While an anti-valentine movement objects to a single day for professing intimate love, I sweep away such concern by advocating celebration of all we love, our friends, family and earthly joys. I remain a hopeful romantic. How does Valentine’s Day link us to gardens? The Persian poet Rumi said it perfectly in the 13th century, “My heart rushes into the garden tasting all the delights.” We wander through perfumed air, touching our nose to the blossoms, select a perfectly ripe fruit and gaze on beautiful flowers, while listening to the music of water, bird songs and leaves rustling in the air.
Romantic gardens appeal to our imaginations with winding paths leading to a well-placed bench, shaded by an ivy-covered arbor. Surrounded by ferns, roses and flowering stalks waving in the cooling breeze, the idyllic space calls us to daydream and linger. Under flowering trees or moonlight, moments shared in a garden magnify our emotions. People fall in love in gardens, (especially in the movies).
The Promenade at 91st street in Riverside Park in West Manhattan starred along with Meg Ryan and Tom Hanks in the final scene of the 1989 film, You’ve Got Mail. Under a perfect blue sky, with the Hudson River sparkling through the trees, it established a beautiful romantic setting. The iris, peonies, poppies and sweet william are performing in the background as the true feelings of the characters are revealed. A tree lined walk of honey locust trees provides an enchanted path to the happy ever after.
Not as well known as Central Park, yet also designed by Fredrick L. Olmsted, this garden began in 1866. Olmsted designed a four-mile stretch along the river in an English garden style. The garden was modified in the 1930’s by Robert Moses who reclaimed the beauty of the area by covering rail lines and cleaning up the effects of the industrial revolution. The stench of the slaughterhouses, the black smog of coal-powered trains coating the area were screened away by covering the rail line and by adding trees and landscaping. Romantic garden spaces were designed as an escape from the harsh effects of daily life. Gardens still offer this sanctuary today.

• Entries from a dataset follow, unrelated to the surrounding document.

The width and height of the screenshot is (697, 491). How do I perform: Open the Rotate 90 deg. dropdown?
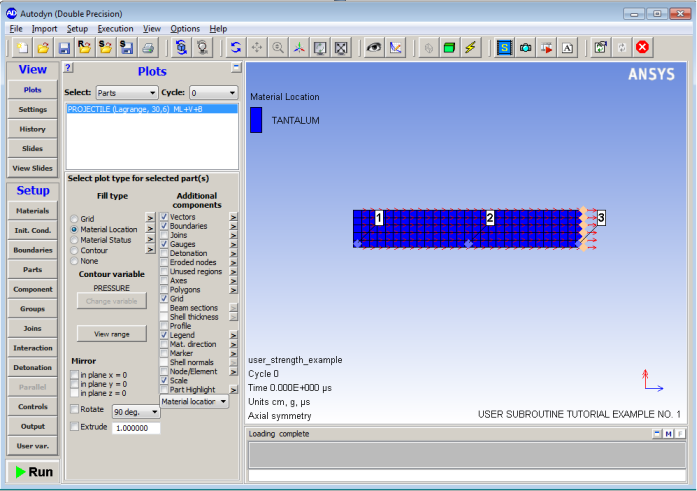click(x=137, y=411)
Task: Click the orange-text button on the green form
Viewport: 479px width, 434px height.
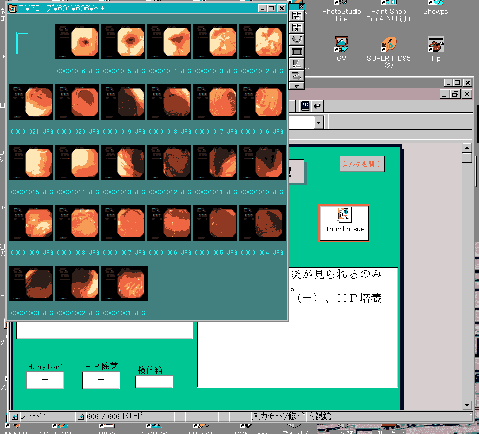Action: tap(362, 164)

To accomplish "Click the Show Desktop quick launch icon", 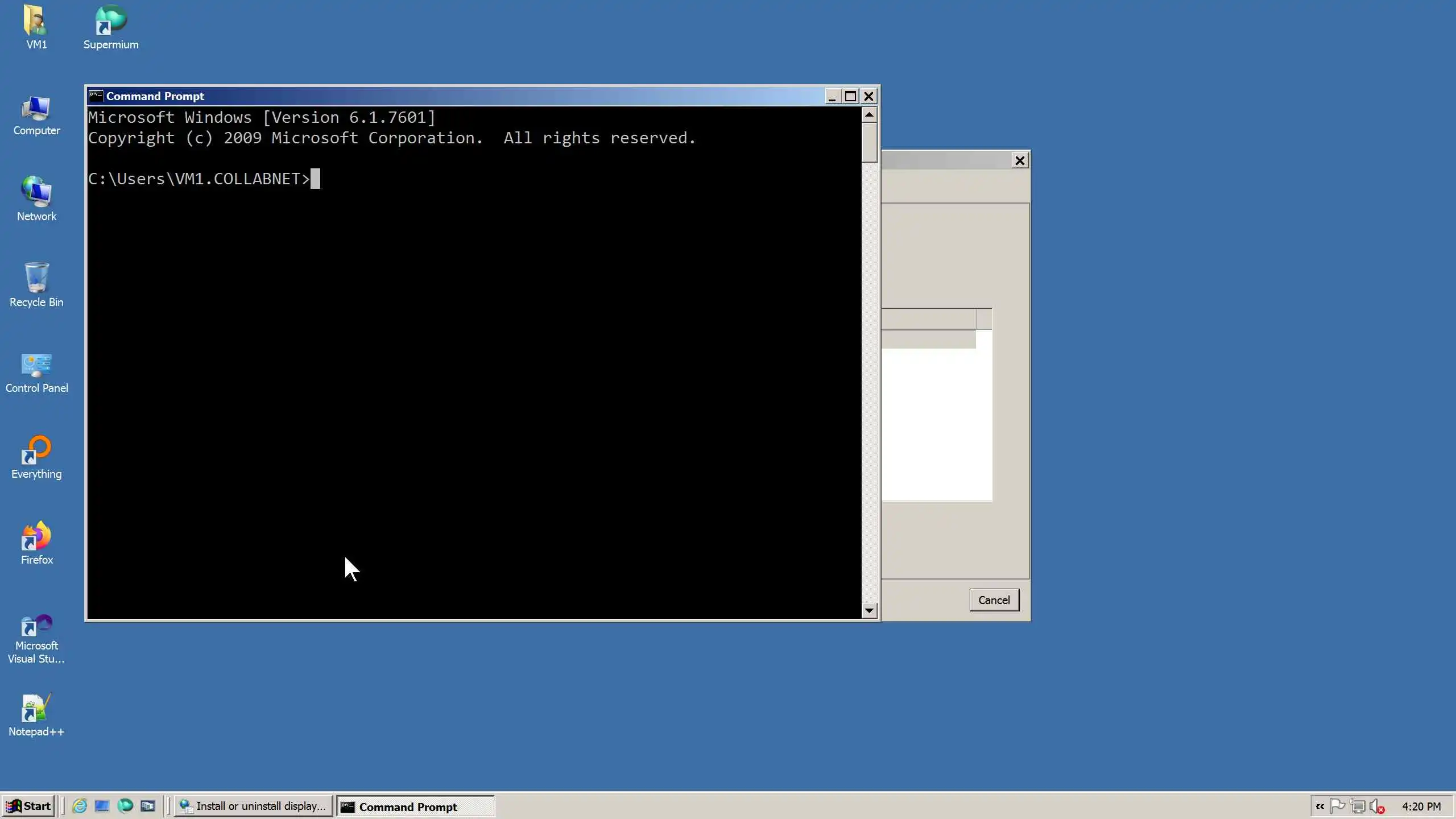I will (102, 806).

We have two hearts, one we live with and one we love with. If we linger in our gardens science tells us our biological heart benefits as our stress level is reduced and our heart rate lowers. For our loving heart, represented by those red paper cutouts, science tells us time spent in nature causes a spirit of generosity to grow, generating more caring for community and close relationships.
Recent research on cognitive brain function at the University of Michigan credits the “soft fascinations” of the natural world for improved memory and attention span. Improved attention span and a state of emotional openness allow the extraordinary beauty of the natural world to come into focus. This is the moment heart shaped leaves, ruffled flower petals, and subtle shades of color appear where once there was only a blur.

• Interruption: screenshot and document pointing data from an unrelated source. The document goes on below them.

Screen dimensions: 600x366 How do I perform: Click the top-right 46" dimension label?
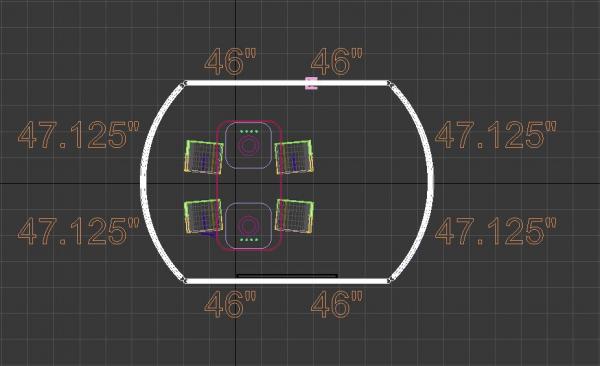click(x=336, y=62)
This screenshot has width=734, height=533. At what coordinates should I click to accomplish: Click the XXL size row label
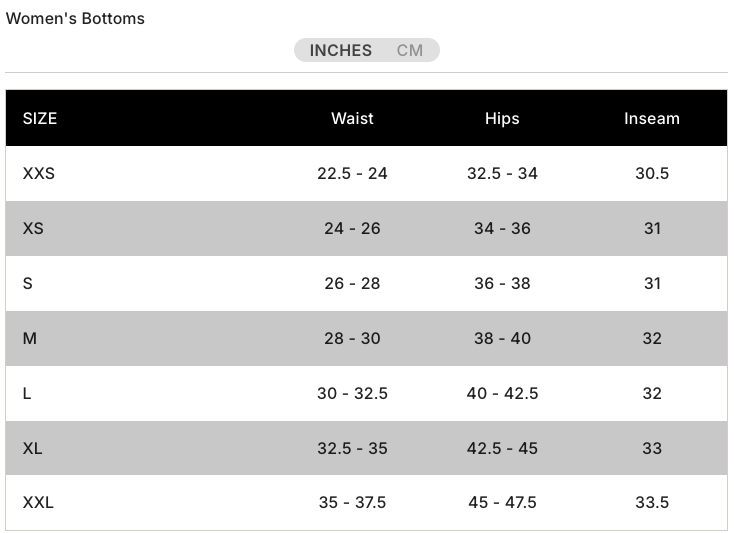38,502
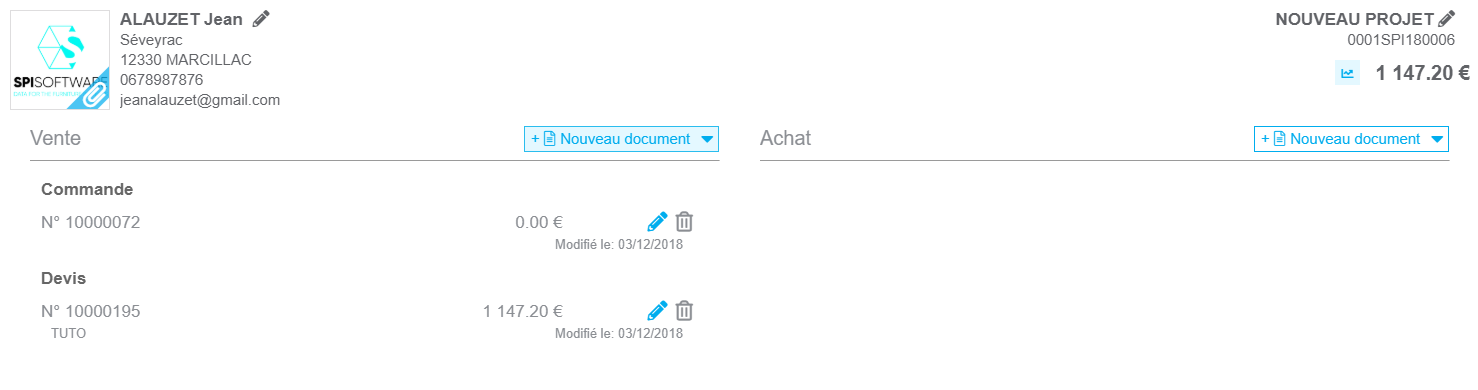Viewport: 1478px width, 390px height.
Task: Delete Commande N° 10000072 with trash icon
Action: (x=684, y=222)
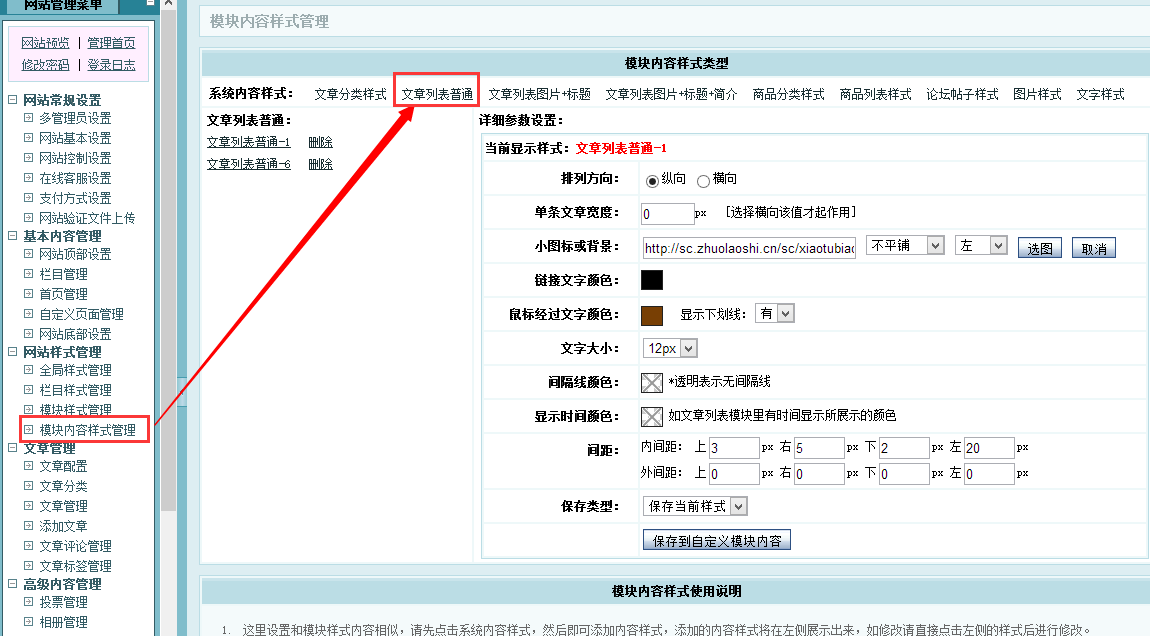This screenshot has height=636, width=1150.
Task: Click the collapse icon beside 文章管理
Action: coord(13,448)
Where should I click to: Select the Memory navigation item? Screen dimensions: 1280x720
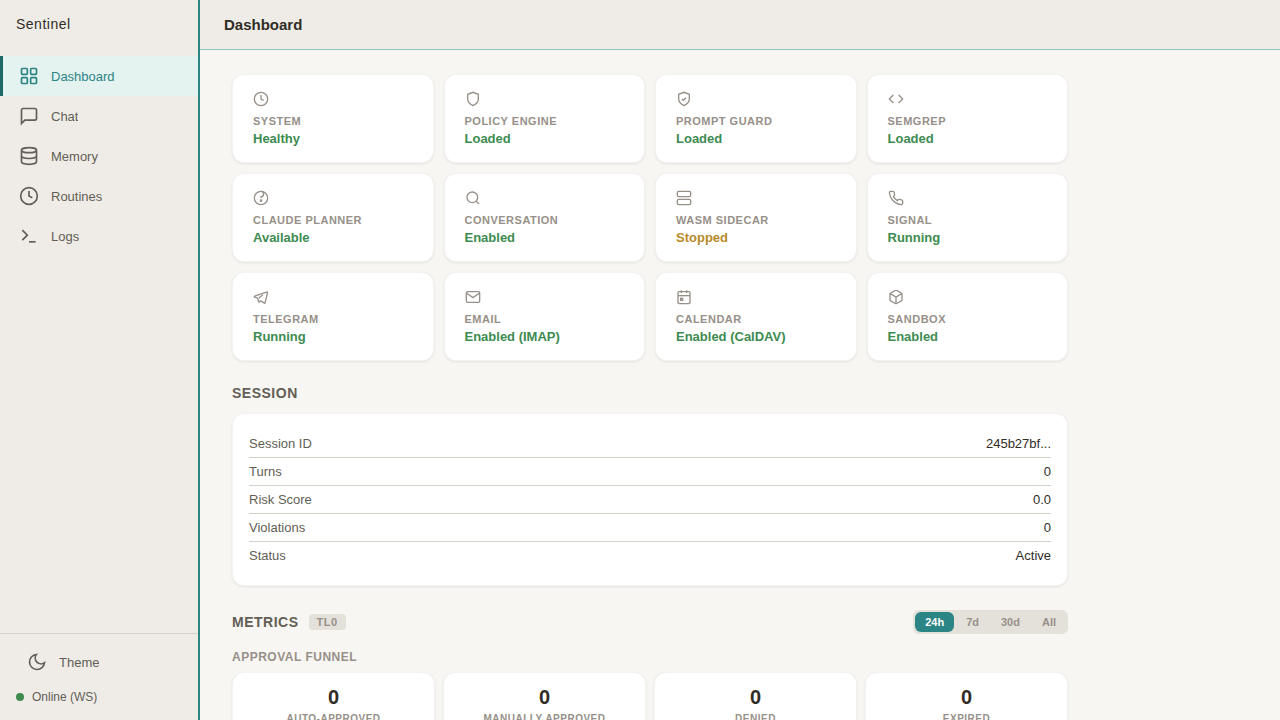[x=73, y=156]
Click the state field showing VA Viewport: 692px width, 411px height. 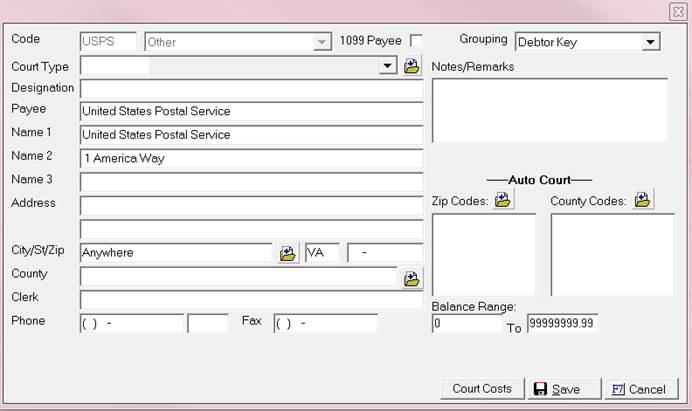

Whatever your position on Valentine’s Day consider the words of Robert Progue Harrison in his book Gardens, An Essay on the Human Condition, “For millennia and throughout world cultures, our predecessors conceived of human happiness in its perfected state as a garden existence.” Hearts and flowers offer happiness in our gardens, a celebration of love you can enjoy all year long. Chocolate is optional.